### QUESTIONS TO ANSWER
(A) Decide whether each statement below agrees with the Finance Committee transcript, answering yes or no and quoting the words of the transcript that settle it: (i) Only a member of the Scottish Government can lodge an amendment to the bill. (ii) The budget bill alters the spending plans set out in the draft budget. (iii) The formal response to the committee's stage 1 recommendations was sent to the convener on 26 January.
(B) Carry on the Finance Committee transcript from the point at which it stops, in the same style.
━━━━━ READING PASSAGE ━━━━━
Finance Committee, 26 Jan 2010

Meeting date: Tuesday, January 26, 2010


Contents


Budget (No 4) (Scotland) Bill: Stage 2

The Convener (Andrew Welsh):

Good afternoon and welcome to the second meeting of the Finance Committee in 2010. I ask everyone to turn off their mobile phones and pagers.

The first item on today's agenda is stage 2 of the Budget (No 4) (Scotland) Bill. As well as having copies of the bill, members will have a note from the clerk. I draw members' attention to two procedural points in the paper. First, only a member of the Scottish Government can lodge an amendment to the bill and, secondly, as stated in paragraph 5 of the paper, it is not possible to leave out a section or schedule of the bill by disagreeing to it because, to do that, it would have been necessary to lodge an amendment.

Before I start our formal proceedings, it will be useful to allow the cabinet secretary to make some explanatory remarks about the bill and give members an opportunity to ask questions.

The Cabinet Secretary for Finance and Sustainable Growth (John Swinney):

Thank you, convener. I am joined today by Alyson Stafford, our director of finance; and John Williams, of our finance directorate.

The committee will be aware that I have given consideration to the points that were raised and the recommendations that were made by the committee in the stage 1 process, and that I sent my formal response to the convener on 18 January.

Today's meeting of the Finance Committee focuses on the content of the Budget (No 4) (Scotland) Bill, as approved in principle by the Scottish Parliament last week. As members of the committee are aware, there are a number of differences in the presentation of budget information between the draft budget and budget bill. However, there are no changes to the spending plans that were outlined in the draft budget.

In order to assist the committee, I will explain the main differences with reference to table 1.2 on page 3 of the supporting document. Column A sets out by portfolio the 2010-11 budget as shown in table 2 of the draft budget document that was published last September; column H in table 1 sets out the draft budget as it needs to be restated for the budget bill; and columns B to G provide the details of the adjustments that are necessary to meet the statutory requirements of the parliamentary process.

The major adjustments that are set out are: the exclusion of £91.8 million of non-departmental public body non-cash costs that do not require parliamentary approval, which are mainly in relation to capital charges and involve bodies such as the national institutions, Scottish Enterprise and Scottish Natural Heritage; the exclusion of local authority supported borrowing and judicial salaries amounting to a little over £330 million which, again, do not require parliamentary approval; the exclusion of an element of Scottish Water capital charges to reflect differences in budgeting and accounting treatment; and the inclusion of international financial reporting standards adjustments of a little under £300 million, which have been agreed with Her Majesty's Treasury in order to reflect the adoption of IFRS across central Government from 1 April 2009. I remind the committee that the conversion to an IFRS basis is spending-power neutral.

Adjustments have been made to portfolio budgets to reflect the requirement that a number of direct-funded and external bodies require separate parliamentary approval, including the National Archives of Scotland, the Forestry Commission and the Food Standards Agency Scotland.

The specific grants that were included in the overall 2010-11 local authority settlement have been restated. They remain under the control of the cabinet secretaries who have responsibility for the policies: for example, the police grant remains the responsibility of the Cabinet Secretary for Justice. Full details of all grants that are treated in that way are included in the summary table on page 74. I again make it clear that those are essentially technical adjustments and do not change in any way the budget that has been scrutinised by this and other committees, and which has been approved in principle by the Parliament.
━━━━━ SOURCE DATA ━━━━━
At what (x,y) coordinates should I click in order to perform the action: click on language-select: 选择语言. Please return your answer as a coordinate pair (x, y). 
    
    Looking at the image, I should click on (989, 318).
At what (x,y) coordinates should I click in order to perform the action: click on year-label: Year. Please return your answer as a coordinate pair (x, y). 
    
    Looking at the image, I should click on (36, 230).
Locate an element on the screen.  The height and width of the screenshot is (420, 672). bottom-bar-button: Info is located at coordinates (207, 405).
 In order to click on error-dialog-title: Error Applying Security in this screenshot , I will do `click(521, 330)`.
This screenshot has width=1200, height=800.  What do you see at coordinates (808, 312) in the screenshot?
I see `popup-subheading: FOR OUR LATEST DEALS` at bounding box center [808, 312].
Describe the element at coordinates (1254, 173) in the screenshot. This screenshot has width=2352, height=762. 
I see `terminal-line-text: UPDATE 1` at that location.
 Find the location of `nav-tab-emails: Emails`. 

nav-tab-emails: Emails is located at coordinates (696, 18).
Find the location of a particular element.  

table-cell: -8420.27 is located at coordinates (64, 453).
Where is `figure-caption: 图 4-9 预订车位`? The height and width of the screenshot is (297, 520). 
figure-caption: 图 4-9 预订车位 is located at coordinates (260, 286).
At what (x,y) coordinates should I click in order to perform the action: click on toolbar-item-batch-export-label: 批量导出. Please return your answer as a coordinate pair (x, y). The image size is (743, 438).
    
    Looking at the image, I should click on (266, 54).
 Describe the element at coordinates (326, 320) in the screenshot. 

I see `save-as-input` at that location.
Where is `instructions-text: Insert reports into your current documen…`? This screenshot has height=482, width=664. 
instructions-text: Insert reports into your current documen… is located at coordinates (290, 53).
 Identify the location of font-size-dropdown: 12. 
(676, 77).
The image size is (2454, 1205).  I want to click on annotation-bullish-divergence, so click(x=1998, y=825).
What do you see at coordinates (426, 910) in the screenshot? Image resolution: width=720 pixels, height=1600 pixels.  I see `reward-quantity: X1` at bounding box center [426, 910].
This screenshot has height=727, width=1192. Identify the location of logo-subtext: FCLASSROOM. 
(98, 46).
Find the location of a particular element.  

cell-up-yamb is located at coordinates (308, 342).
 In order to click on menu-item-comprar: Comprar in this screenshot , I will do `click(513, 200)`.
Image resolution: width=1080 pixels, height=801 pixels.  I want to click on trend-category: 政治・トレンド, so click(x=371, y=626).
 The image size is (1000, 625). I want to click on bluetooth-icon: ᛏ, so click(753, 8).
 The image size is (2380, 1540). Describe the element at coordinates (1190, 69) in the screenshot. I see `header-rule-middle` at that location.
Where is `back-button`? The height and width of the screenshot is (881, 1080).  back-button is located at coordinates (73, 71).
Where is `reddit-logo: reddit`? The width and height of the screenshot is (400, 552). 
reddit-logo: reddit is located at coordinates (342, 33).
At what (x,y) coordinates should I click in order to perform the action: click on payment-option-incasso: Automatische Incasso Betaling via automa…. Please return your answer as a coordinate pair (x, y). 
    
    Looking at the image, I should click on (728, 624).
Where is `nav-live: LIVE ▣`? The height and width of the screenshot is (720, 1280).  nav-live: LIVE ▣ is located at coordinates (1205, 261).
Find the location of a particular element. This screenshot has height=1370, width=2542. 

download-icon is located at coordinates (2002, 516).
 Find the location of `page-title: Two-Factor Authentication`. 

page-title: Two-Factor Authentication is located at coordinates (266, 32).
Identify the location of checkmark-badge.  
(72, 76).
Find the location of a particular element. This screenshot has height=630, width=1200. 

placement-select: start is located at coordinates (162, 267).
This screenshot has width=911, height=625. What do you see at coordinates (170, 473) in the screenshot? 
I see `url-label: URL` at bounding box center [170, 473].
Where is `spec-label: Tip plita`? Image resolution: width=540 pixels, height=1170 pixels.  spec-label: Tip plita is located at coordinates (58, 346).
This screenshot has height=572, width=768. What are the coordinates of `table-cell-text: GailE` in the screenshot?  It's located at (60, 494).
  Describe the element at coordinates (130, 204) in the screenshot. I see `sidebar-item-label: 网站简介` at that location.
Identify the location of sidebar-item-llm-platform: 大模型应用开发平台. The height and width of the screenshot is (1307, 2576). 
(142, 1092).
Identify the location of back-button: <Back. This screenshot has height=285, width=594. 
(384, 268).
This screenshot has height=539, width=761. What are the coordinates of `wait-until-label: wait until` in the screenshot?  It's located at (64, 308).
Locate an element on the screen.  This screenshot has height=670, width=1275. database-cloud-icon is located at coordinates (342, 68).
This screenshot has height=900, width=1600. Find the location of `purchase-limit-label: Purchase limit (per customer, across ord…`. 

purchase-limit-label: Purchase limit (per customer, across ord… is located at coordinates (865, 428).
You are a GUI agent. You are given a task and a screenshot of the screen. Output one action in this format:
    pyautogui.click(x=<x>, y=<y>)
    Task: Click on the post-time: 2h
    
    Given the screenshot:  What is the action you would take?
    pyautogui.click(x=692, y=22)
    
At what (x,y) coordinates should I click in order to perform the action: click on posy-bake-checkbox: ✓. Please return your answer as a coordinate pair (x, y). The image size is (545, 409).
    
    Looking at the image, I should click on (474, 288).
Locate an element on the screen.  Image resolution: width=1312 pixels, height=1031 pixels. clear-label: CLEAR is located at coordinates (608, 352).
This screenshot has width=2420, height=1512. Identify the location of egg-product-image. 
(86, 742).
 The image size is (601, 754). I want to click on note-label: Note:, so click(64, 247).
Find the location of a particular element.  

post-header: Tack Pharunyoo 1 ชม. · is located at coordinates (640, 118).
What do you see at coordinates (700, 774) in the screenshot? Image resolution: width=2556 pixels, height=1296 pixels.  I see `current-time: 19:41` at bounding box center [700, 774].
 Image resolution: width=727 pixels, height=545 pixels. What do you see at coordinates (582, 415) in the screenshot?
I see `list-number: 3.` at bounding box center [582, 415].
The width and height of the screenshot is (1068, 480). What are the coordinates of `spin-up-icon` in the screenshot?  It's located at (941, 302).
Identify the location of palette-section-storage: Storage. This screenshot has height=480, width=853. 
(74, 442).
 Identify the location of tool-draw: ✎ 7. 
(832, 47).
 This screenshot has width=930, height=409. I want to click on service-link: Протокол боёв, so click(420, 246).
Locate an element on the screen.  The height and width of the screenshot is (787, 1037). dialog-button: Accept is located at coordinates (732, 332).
━━━━━
### ANSWERS TO THE EXERCISES
(A)
(i) Yes: "only a member of the Scottish Government can lodge an amendment to the bill"
(ii) No: "there are no changes to the spending plans that were outlined in the draft budget"
(iii) No: "I sent my formal response to the convener on 18 January"

(B)
At this point, I wish to acknowledge the agreement of the committee to the change in the format of the budget bill. That has led to simpler and clearer presentation in the bill itself, and it will also promote more effective in-year management of the resources that are available to us. However, the committee will note that the supporting document has remained unchanged and contains all the detail that was previously provided in order to ensure proper parliamentary scrutiny.

As I made clear to Parliament last week, I remain committed to an open and constructive approach to the 2010-11 budget process, and I continue to seek consensus on a budget that will meet the needs of the people in Scotland during the difficult times that we now face.

I hope that members of the committee have found my remarks to be helpful. I will do my best to answer any questions.

Derek Brownlee (South of Scotland) (Con):

I read with interest the Government's response to the committee's report. In relation to the unanimous recommendation that level 4 information be published, the response is that

"Budgets below Level 3 are the responsibility of individual portfolios"

and that they

"are not subject to Parliamentary scrutiny".

Is not that something that we, rather than the Government, should decide?

The level of presentation of information that the Government makes for budget bill purposes is to level 3, which is essentially the level to which parliamentary agreement is sought. That is the context within which I would answer that point.

Derek Brownlee:

In previous years, whenever a committee has asked for level 4 information, that information has been provided. This year, it was, in some instances, provided rather later than the subject committees might have wished. Given that there has, in the past, been a practice of providing that information when it has been requested, what is the Government's objection to providing it as a matter of routine, as the committee suggested? That was a unanimous recommendation; it was not one that was reached following a division.

John Swinney:

There is no objection in principle. The point is, as you have said, that when committees ask for level 4 information, the Government provides it. That remains my position. We have provided level 4 detail to committees on a number of occasions during my term in office as the Cabinet Secretary for Finance, and we will continue to do so.

Derek Brownlee:

We also got a less than enthusiastic response to our call for more information on capital expenditure. The response to the unanimous recommendation that we should be given an indication of capital expenditure over 10 years seems to be that the infrastructure investment plan that follows the spending review gives sufficient information. Is that really the greatest level of detail that the Government is prepared to share with the Parliament about future trends in capital spending?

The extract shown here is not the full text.